Mr. Brown and Dr. Kudat are former World Bank managers specializing in the social impact of major international development projects, financed by the World Bank and other international lending institutions.
With 50 years of combined experience, the husband-wife team has worked on hundreds of projects around the world, including the former Soviet Union, Eastern Europe, Central Asia and the Middle East.
The World Bank experience gave Mr. Brown and Dr. Kudat firsthand knowledge of many social plans that didn’t succeed and where affected people were left worse off, not better.
Mr. Brown is president of Social Risk Management LLC (SRM), a consultancy company based in Harper’s Ferry, West Virginia. Dr. Kudat, a Turk, is a social anthropologist and former academician.  
The independent social monitoring and evaluation for the Kandil Project was carried out by a team from SRM. The team did qualitative and quantitative surveys to monitor the process by which people affected by the project were resettled and restored their livelihood.
Simulations were carried out to foresee the outcome for the families involved.
The two consultants a produced a 128-page book on the Kandil Dam Project, ‘Promises Made Promises Kept,’ published by Karadeniz Kitap Ltd. of Istanbul.  Photojournalists Ara Guler and Benjamin Ward illustrated the book with their photography of the communities before and after resettlement.

 

Farmer families affected

“The impact of the dam on the people was relatively small: 113 homes where 141 farmer families lived were lost, and approximately 750 families lost a total of 344 hectares of land," Dr. Kudat said in an interview. “Still it was a most challenging project."

Dislocated peasant farmers and homeowners were compensated with hefty sums of money that allowed them to build palatial homes, which they rented out to engineers working on the dam project, and buy new land, she said.
Some families owned neither homes, nor land, and they were given free modern homes and employment during the project.

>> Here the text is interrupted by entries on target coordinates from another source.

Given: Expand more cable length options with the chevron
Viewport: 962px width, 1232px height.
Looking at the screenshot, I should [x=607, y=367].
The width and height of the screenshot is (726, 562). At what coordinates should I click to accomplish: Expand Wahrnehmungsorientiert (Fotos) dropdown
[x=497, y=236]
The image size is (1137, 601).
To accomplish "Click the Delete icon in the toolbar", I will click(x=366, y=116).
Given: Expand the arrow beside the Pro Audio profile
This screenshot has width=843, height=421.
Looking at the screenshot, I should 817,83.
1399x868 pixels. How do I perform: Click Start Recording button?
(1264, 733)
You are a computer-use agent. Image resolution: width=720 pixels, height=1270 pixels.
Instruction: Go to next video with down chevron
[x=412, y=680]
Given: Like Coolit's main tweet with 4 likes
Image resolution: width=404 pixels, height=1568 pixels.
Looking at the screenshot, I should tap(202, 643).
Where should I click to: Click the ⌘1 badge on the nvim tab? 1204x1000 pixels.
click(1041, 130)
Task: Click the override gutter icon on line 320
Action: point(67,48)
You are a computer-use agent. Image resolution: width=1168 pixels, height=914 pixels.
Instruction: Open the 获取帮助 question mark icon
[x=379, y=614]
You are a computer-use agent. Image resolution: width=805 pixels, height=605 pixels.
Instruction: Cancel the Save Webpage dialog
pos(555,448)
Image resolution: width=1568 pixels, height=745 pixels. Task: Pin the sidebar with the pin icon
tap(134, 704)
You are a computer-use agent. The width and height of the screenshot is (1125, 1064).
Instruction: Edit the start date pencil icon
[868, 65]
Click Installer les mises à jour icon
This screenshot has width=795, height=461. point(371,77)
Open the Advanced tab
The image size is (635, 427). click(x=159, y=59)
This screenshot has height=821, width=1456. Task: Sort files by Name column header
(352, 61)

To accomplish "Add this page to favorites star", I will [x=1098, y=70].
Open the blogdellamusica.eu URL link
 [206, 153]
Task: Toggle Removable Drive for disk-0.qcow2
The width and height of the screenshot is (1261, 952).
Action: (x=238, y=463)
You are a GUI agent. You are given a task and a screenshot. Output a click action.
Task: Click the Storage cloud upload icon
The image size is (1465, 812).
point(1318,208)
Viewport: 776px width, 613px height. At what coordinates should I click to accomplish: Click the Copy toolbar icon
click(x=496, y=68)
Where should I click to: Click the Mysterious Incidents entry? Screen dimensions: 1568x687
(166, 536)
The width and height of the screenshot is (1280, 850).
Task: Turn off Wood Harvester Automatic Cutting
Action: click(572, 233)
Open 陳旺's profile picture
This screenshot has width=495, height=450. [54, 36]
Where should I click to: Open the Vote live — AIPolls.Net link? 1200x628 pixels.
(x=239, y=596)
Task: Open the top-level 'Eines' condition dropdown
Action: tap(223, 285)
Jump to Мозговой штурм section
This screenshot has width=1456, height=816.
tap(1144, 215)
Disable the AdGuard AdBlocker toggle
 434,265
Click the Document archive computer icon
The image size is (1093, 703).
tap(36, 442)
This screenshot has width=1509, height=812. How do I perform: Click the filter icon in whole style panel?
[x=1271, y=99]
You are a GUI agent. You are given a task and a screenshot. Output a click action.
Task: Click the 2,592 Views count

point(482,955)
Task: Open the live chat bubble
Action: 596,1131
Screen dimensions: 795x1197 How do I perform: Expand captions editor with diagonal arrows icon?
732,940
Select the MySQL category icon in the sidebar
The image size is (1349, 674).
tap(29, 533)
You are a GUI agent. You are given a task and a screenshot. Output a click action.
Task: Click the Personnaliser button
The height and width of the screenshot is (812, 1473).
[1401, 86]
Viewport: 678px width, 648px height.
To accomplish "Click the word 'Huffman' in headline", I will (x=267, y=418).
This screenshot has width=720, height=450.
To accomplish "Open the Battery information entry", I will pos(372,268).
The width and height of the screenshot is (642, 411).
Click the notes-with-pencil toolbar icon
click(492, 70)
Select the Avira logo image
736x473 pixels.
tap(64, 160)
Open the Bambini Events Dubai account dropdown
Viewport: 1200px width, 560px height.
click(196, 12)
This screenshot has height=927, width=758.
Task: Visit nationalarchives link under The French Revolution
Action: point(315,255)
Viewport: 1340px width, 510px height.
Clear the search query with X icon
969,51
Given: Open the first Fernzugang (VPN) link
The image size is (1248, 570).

“Kandil was one of the best practice projects where the World Bank and its affiliates were involved," she stressed.
Dr. Kudat said that the social safeguards applied in the project surpassed international standards mainly because the sponsor of the project, Enerjisa, was committed in resolving the social challenges.
“Enerjisa pledged to provide housing to the homeless and vulnerable and compensate and restore the livelihoods to those who lost income from land-based assets. It has kept its promises," she explained.

Ilisu Dam project

She noted that many hydroelectric projects in Turkey, including the huge Ilisu Dam Project, in southeast Turkey, which she was also once involved in as a consultant, would fail to meet international social safeguard measures and would be environmentally harmful.

Work is continuing on the controversial 1,200 MW Ilisu Dam on the Tigris River, despite a massive Internet campaign by environmentalists against the project and withdrawal of some foreign state funding that had originally left the project in a lurch. A group of western banks, government agencies and contractors and suppliers for construction of the dam are providing financing of the $2.5 billion project.

Construction of the barrage began in fall 2006 after a five-year delay, caused by protests.
Environmentalists argue that up to 78,000 persons will be left homeless and that 80% of Hasankeyf, a picturesque ancient town, will come under waters.

Proponents of the dam say the benefits outweigh the sacrifices of displaced people and the environmental impacts downstream. Turkey is using only one-fourth of its hydroelectric resources and plans to build 450 dams in the next 25 to 50 years. The Ilisu Dam is slated for completion in 2014.